Identification of single spectral lines through supervised machine learning in a large HST survey (WISP): a pilot study for Euclid and WFIRST
I. Baronchelli, C. M. Scarlata, G. Rodighiero, L. Rodr\'iguez-Mu\~noz,, M. Bonato, M. Bagley, A. Henry, M. Rafelski, M. Malkan, J. Colbert, Y. S., Dai, H. Dickinson, C. Mancini, V. Mehta, L. Morselli, and H. I. Teplitz

TL;DR
This study develops a supervised machine learning method to accurately identify single emission lines in large near-infrared galaxy surveys, aiding future dark energy missions like Euclid and WFIRST.
Contribution
It introduces a novel combined SED fitting and machine learning approach for classifying single spectral lines, demonstrating improved accuracy over traditional methods.
Findings
Achieves 82.6% accuracy in line classification
Outperforms SED fitting alone (~50% accuracy)
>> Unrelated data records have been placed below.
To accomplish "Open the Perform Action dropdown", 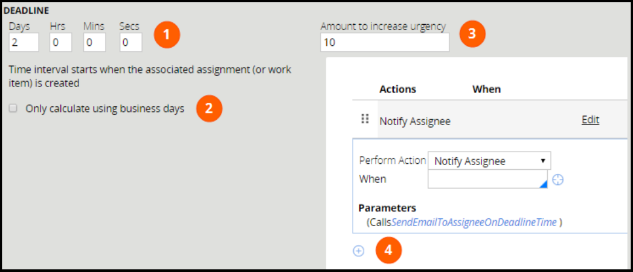I will click(489, 161).
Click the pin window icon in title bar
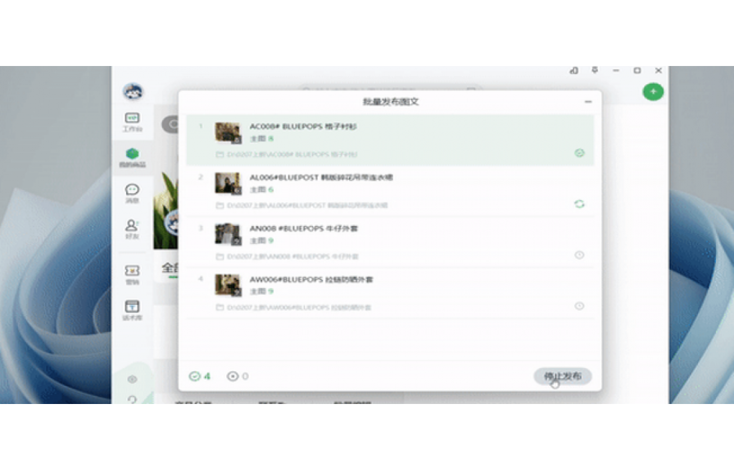This screenshot has height=470, width=734. [595, 70]
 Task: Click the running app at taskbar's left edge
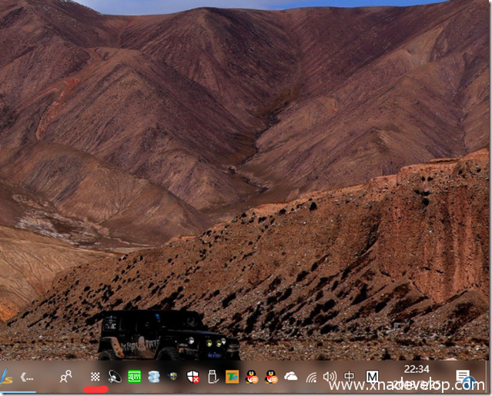pos(7,377)
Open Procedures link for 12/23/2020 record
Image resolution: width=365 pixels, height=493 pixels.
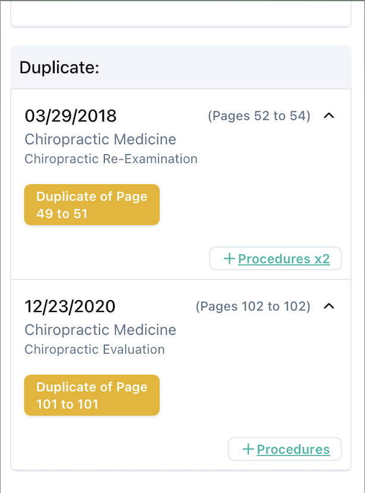(x=293, y=450)
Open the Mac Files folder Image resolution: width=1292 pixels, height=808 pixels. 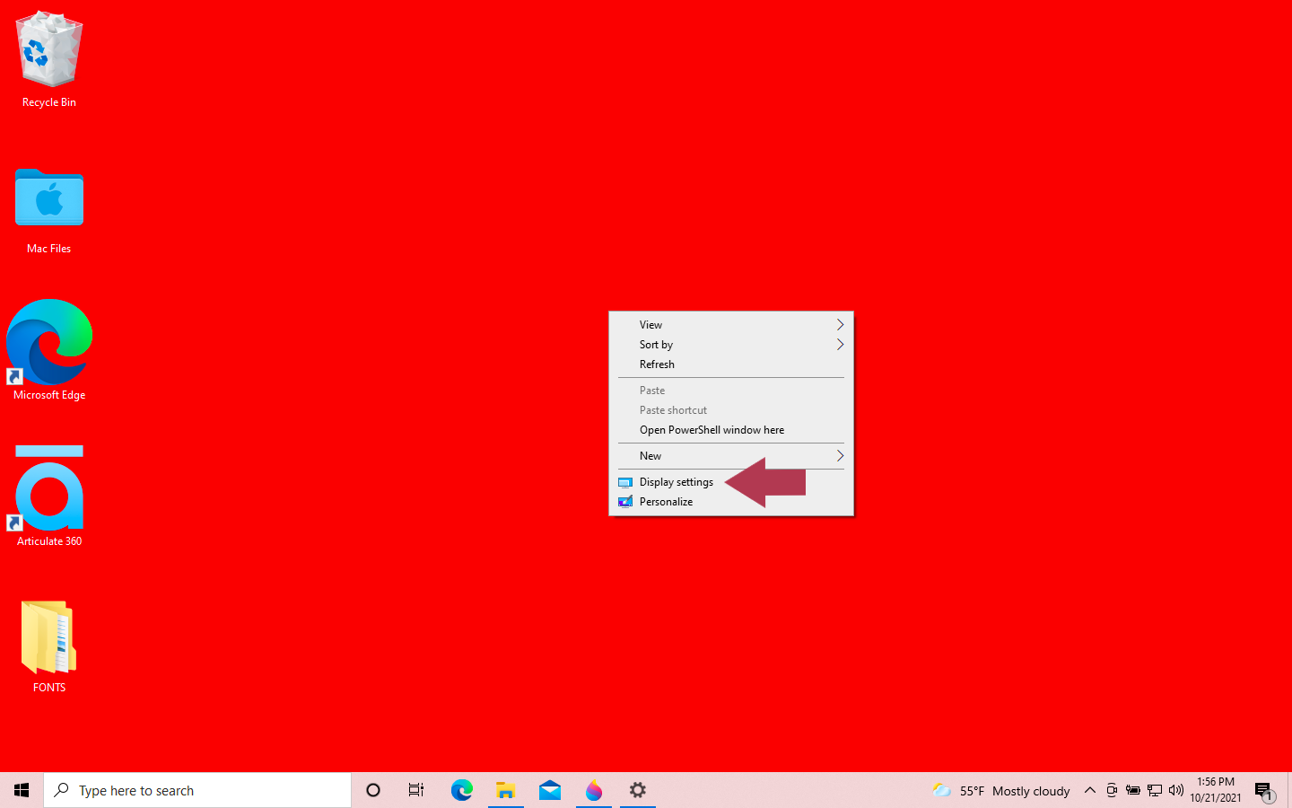(x=48, y=198)
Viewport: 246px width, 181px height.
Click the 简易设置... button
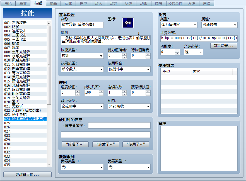224,46
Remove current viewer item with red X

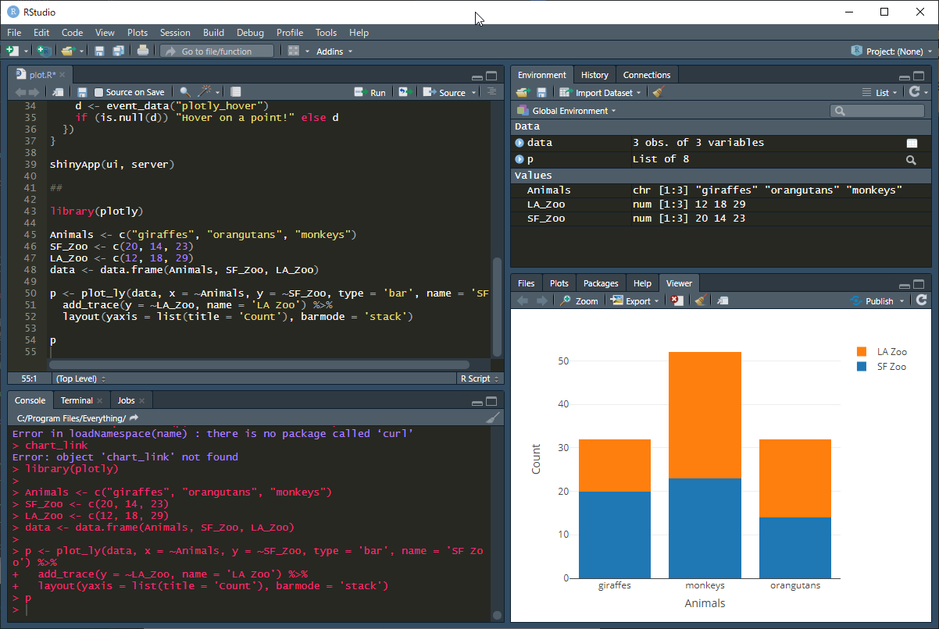677,300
Provides a scalable method for future large surveys
Abstract
Future surveys focusing on understanding the nature of dark energy (e.g., Euclid and WFIRST) will cover large fractions of the extragalactic sky in near-IR slitless spectroscopy. These surveys will detect a large number of galaxies that will have only one emission line in the covered spectral range. In order to maximize the scientific return of these missions, it is imperative that single emission lines are correctly identified. Using a supervised machine-learning approach, we classified a sample of single emission lines extracted from the WFC3 IR Spectroscopic Parallel survey (WISP), one of the closest existing analogs to future slitless surveys. Our automatic software integrates a SED fitting strategy with additional independent sources of information. We calibrated it and tested it on a "gold" sample of securely identified objects with multiple lines detected. The algorithm correctly…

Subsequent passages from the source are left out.